I had a similar issue come up when I was placing requesting to be on people’s podcasts or do CLE trainings on my calendar. I saw resistance show up when it was on my calendar, and I needed to take emotional responsibility, and I got help, built my confidence, and started making pitches.

By the way, if you are part of an organization or a firm and would like to have me do a presentation for you, let’s talk. You can go to my website — https://dinacataldo.com/speaking — and we can set up a time to talk about your event.
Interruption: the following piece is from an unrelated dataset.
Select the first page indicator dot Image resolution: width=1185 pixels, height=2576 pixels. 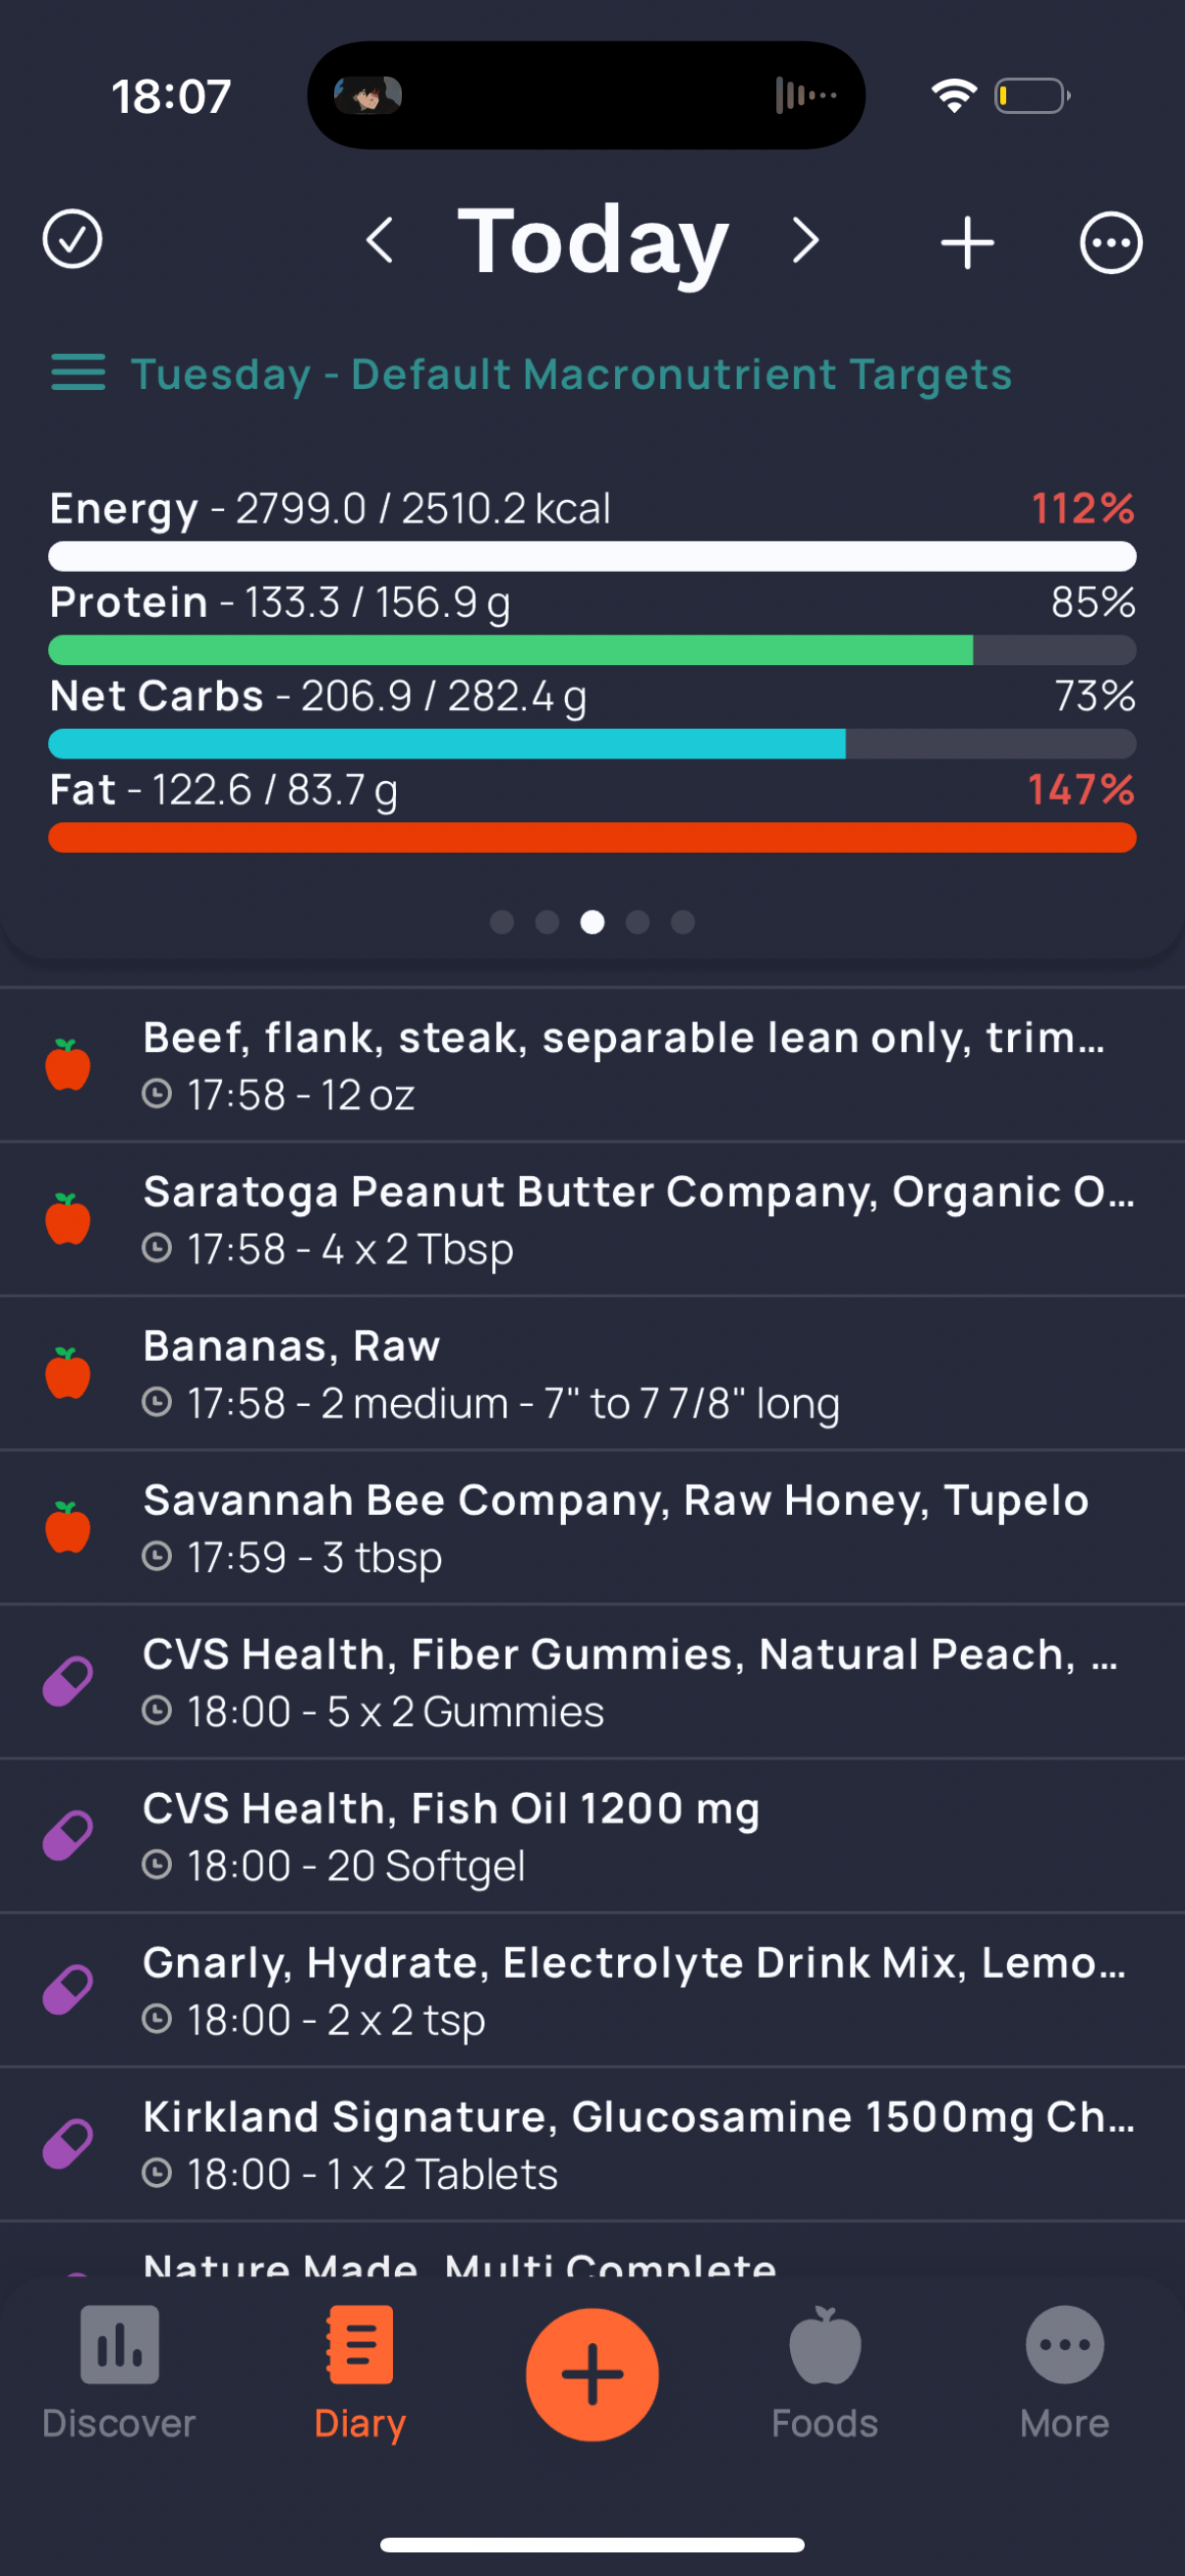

I’d love to be a part of it.

How you know you’re not consciously deciding to trust in your abilities including the ability to figure anything out is:

  • If you think your clients don’t like you or won’t like you, you will try to make yourself feel better by lowering your prices or doing work outside the scope of your agreement
  • You have a hard time saying no
  • You don’t take any vacations because of what you think your boss will think of you
  • You feel warm and fuzzy when you think about the title you have at the office or accolades or awards AND those warm and fuzzy feelings prevent you from doing what you truly want to do to feel fulfilled

Question #5: Are you consciously deciding you are deserving of what you want and that you belong? That you are worthy to take up space on this planet?

How you know you’re not is:

  • someone compliments your outfit and you say, “Oh, it was on sale,” versus “thank you.” Saying simply, “thank you,” feels uncomfortable.”
  • You don’t take credit for ideas or accomplishments and hedge them. I used to do this a lot, and it was something I needed to practice.
  • You don’t put yourself first on your calendar
  • You don’t do nice things for yourself
  • You don’t ask for what you want

Recap of the questions to ask yourself:

Question #1: Are you taking emotional responsibility?

Question #2: Are you asking for help and allowing yourself to receive help?

Question #3: Are you accepting what is?

Question #4: Are you consciously deciding to trust in your abilities including the ability to figure anything out?

Question #5: Are you consciously deciding you are deserving and that you belong? That you are worthy?